**What you need to do**
The answer must consist of every line from the data that holds "height".

#### Supplied entries

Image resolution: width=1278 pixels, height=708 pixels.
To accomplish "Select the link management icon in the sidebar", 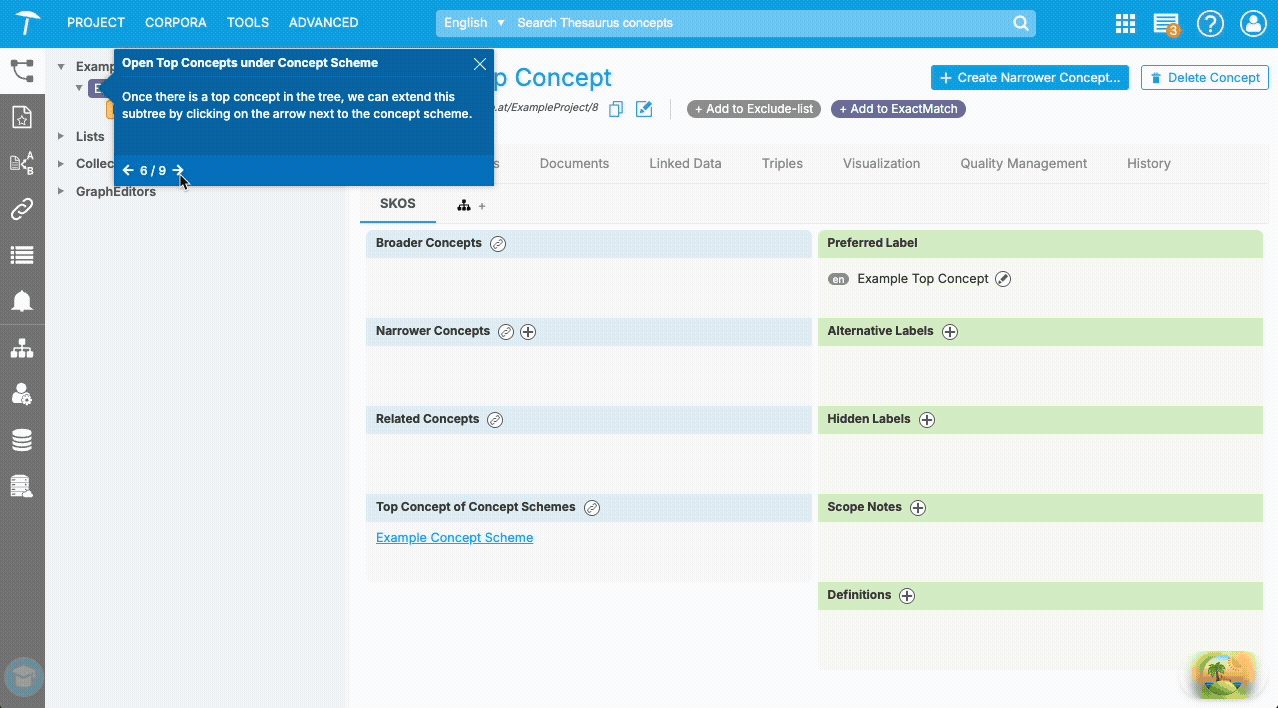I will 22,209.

########
#### Supplied entries

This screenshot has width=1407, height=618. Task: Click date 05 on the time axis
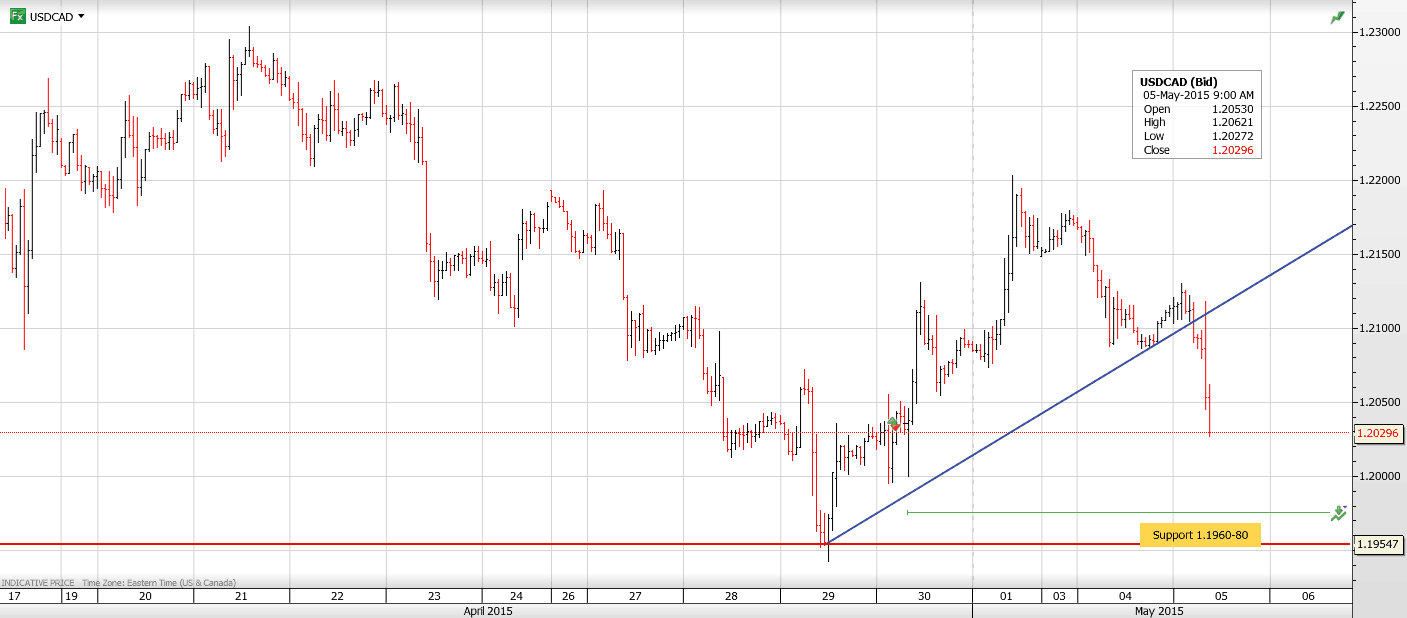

########
#### Supplied entries

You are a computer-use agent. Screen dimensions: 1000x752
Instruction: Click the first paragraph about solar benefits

########

**Finished task**
Image resolution: width=1278 pixels, height=708 pixels.
This screenshot has width=1407, height=618. Task: Click date 05 on the time axis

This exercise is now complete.